Fusion sends a single prompt to several models at the same time, then a judge merges their answers into one consolidated response. Every model in the panel answers the whole prompt independently, and the judge reconciles them. Fusion does not split the prompt into sub-tasks.

Use Fusion when answer quality matters more than latency or cost. A panel of several mid-tier models, reconciled by a judge, often beats any single one of them.

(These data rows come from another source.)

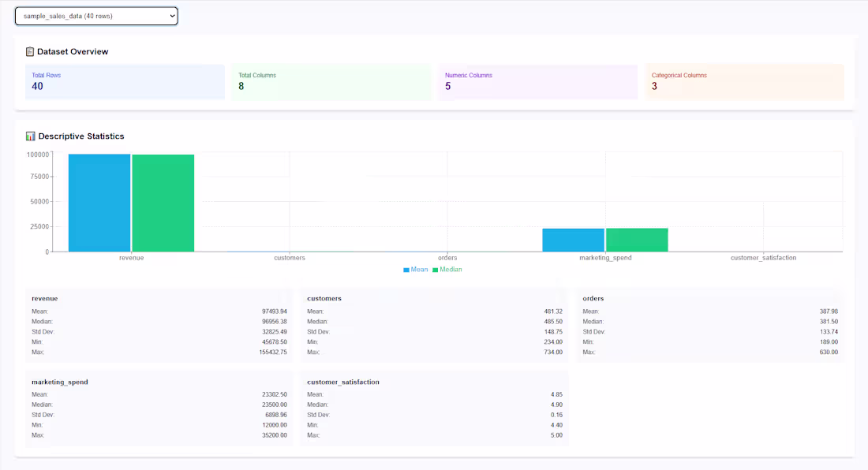This screenshot has width=868, height=470.
Task: Click the Categorical Columns summary card
Action: [743, 82]
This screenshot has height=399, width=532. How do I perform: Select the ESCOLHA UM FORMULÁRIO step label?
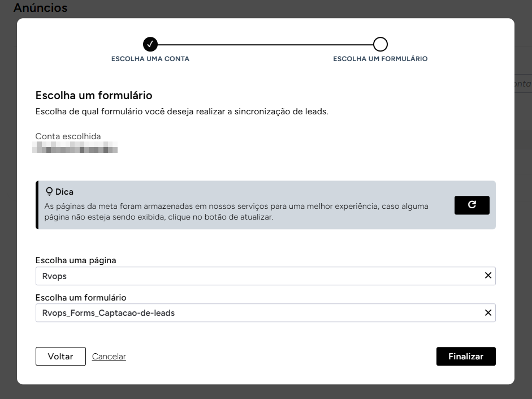pos(380,59)
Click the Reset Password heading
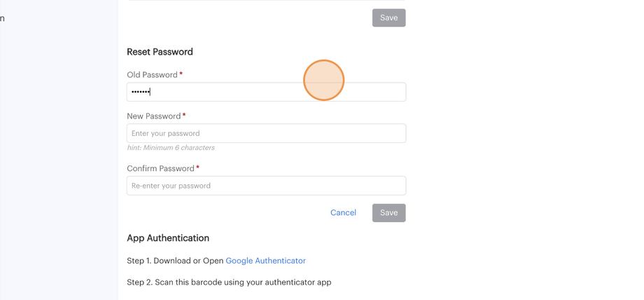Screen dimensions: 644x300 coord(160,52)
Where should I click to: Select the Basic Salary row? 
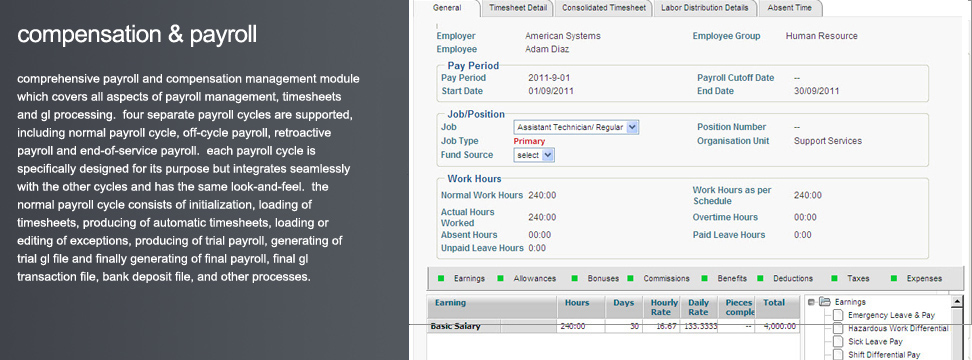(613, 326)
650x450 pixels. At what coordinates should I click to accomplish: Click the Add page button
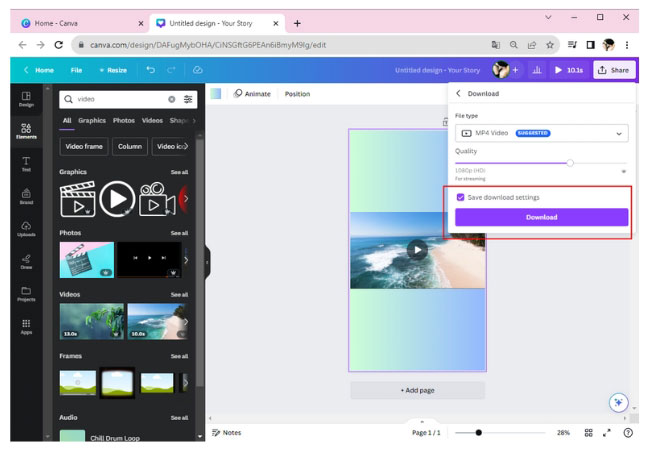tap(417, 389)
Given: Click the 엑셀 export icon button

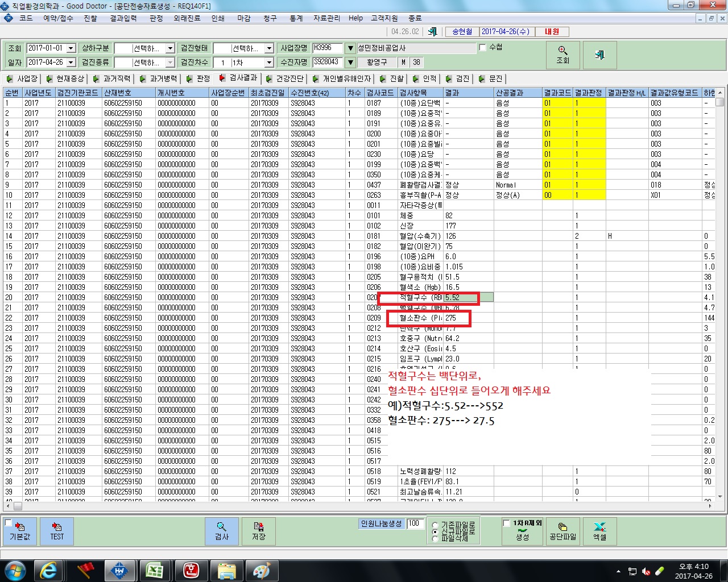Looking at the screenshot, I should point(599,531).
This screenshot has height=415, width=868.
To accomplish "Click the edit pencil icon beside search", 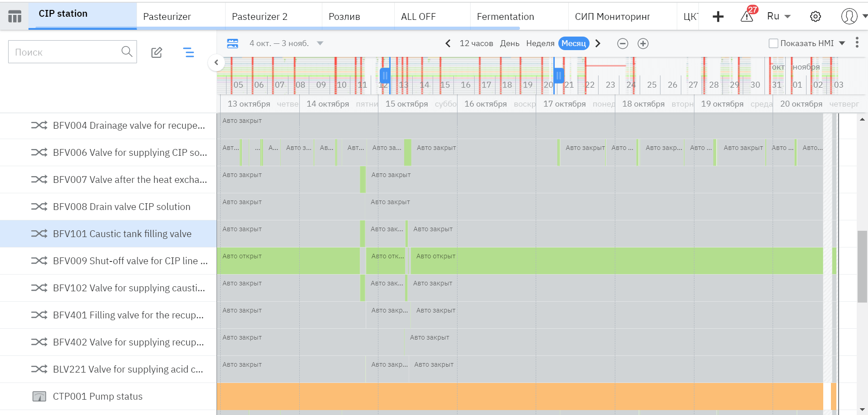I will 156,52.
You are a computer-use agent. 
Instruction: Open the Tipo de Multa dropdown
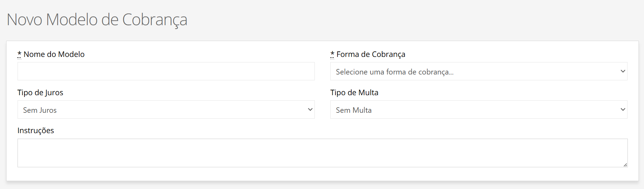click(x=478, y=110)
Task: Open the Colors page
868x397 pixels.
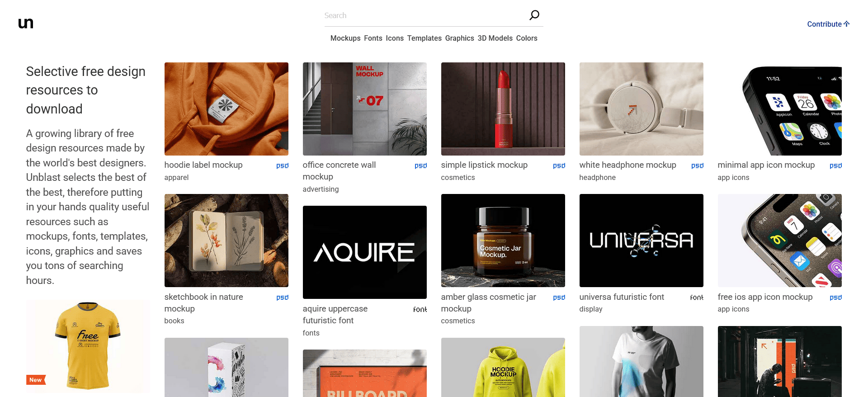Action: point(527,38)
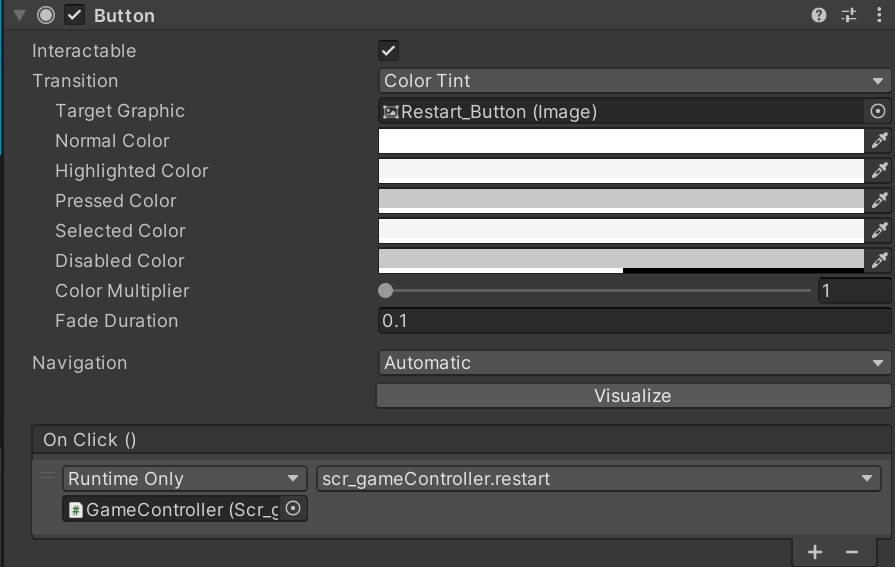The height and width of the screenshot is (567, 895).
Task: Open the Selected Color swatch
Action: [x=620, y=231]
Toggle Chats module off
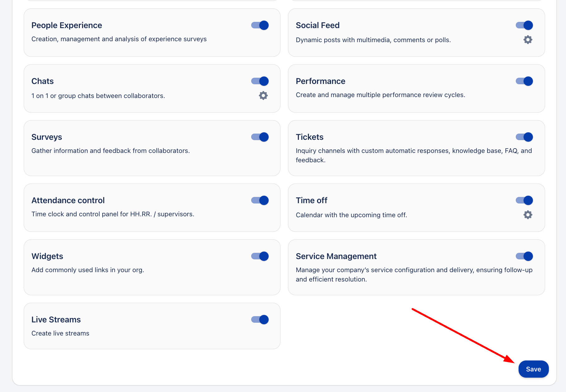 click(x=260, y=81)
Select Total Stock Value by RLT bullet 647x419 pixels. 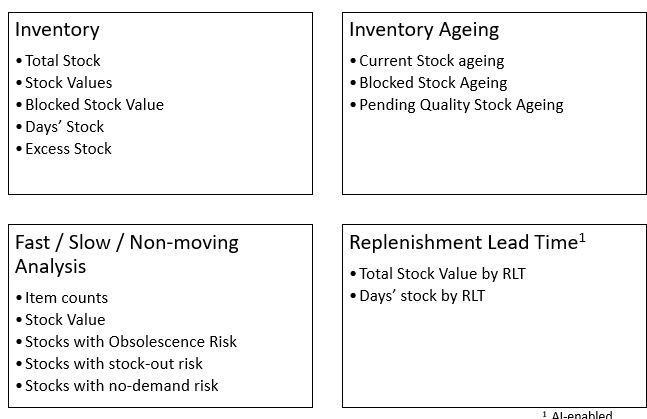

Fusion calls every panel model plus the judge, so a single request bills for all of them. It is also non-streaming in v1: the response returns once the judge has merged the candidates.

How fusion works

  1. Gateway sends the full prompt to every model in analysis_models at the same time. Each returns a complete, independent answer.
  2. A panel model that errors or is blocked by policy is dropped. Fusion still succeeds as long as at least one model returns a usable answer.
  3. The surviving answers, plus the original conversation, go to the judge (synthesis_model), which reconciles agreements, resolves contradictions toward the best-supported claim, folds in unique insights, and writes one final answer.
  4. You receive a standard /v1/responses result whose output is the merged answer, plus a fusion metadata block describing the run.

Make a fusion request

Set model to fusion and include a fusion block on a normal POST /v1/responses request.

cURL
$curl "https://api-gateway.merge.dev/v1/responses" \
> -H "Authorization: Bearer YOUR_API_KEY" \
> -H "Content-Type: application/json" \
> -d '{
> "model": "fusion",
> "input": [
> {"type": "message", "role": "user", "content": "Explain the CAP theorem simply."}
> ],
> "fusion": {
> "analysis_models": ["openai/gpt-4o-mini", "anthropic/claude-haiku-4-5"],
> "synthesis_model": "anthropic/claude-haiku-4-5"
> }
> }'

The fusion block

FieldTypeRequiredDescription
analysis_modelsarray of stringsYesParallel panel of at least two distinct model IDs (provider/model or a bare model name); duplicates are removed
synthesis_modelstringNoJudge that merges the candidates; defaults to the first entry in analysis_models
synthesis_instructionsstringNoOverride the instruction given to the judge, for example to force a specific format
presetstringNoReserved for future curated panels; advisory in v1
include_candidatesbooleanNoInclude each panel model’s answer in the response (default true); set false to return the merged answer only

Standard generation parameters on the request (max_tokens, temperature, top_p, stop, tags, project_id) are forwarded to each panel model.

Read the response

The output is the judge’s merged answer, in the standard /v1/responses shape. A fusion object describes the run.

1{
2 "model": "fusion",
3 "output": [
4 {
5 "type": "message",
6 "role": "assistant",
7 "content": [{"type": "text", "text": "The merged answer."}]
8 }
9 ],
10 "usage": {"input_tokens": 675, "output_tokens": 814, "total_tokens": 1489},
11 "fusion": {
12 "synthesis_model": "anthropic/claude-haiku-4-5",
13 "models_requested": ["openai/gpt-4o-mini", "anthropic/claude-haiku-4-5"],
14 "models_succeeded": 2,
15 "candidates": [
16 {
17 "model": "openai/gpt-4o-mini",
18 "vendor": "openai",
19 "status": "ok",
20 "text": "That model's full answer.",
21 "usage": {"total_tokens": 241}
22 },
23 {
24 "model": "anthropic/claude-haiku-4-5",
25 "vendor": "anthropic",
26 "status": "ok",
27 "text": "That model's full answer.",
28 "usage": {"total_tokens": 317}
29 }
30 ]
31 }
32}
FieldDescription
outputFinal merged answer, in the standard /v1/responses shape
fusion.models_succeededNumber of panel models that contributed
fusion.candidatesEach panel model’s answer, vendor, status (ok or error), and usage; empty when include_candidates is false
usageRolled-up totals across every panel call and the judge

Billing

You are billed for every underlying call: each panel model and the judge, metered the same way as any other request. The top-level usage is the sum across all of them, so a three-model panel is roughly four calls. Budget accordingly.

Errors

StatusCodeCause
400fusion_config_requiredmodel is fusion but no fusion block was provided
400fusion_stream_unsupportedstream was true; fusion is non-streaming in v1
400empty_inputinput is empty
422Validation erroranalysis_models has fewer than two distinct models
502Provider errorEvery panel model failed, or the judge call failed

Limitations

Fusion v1 is non-streaming, requires an explicit analysis_models panel (there is no curated default), treats preset as advisory, and does not run per-panel web search or tools.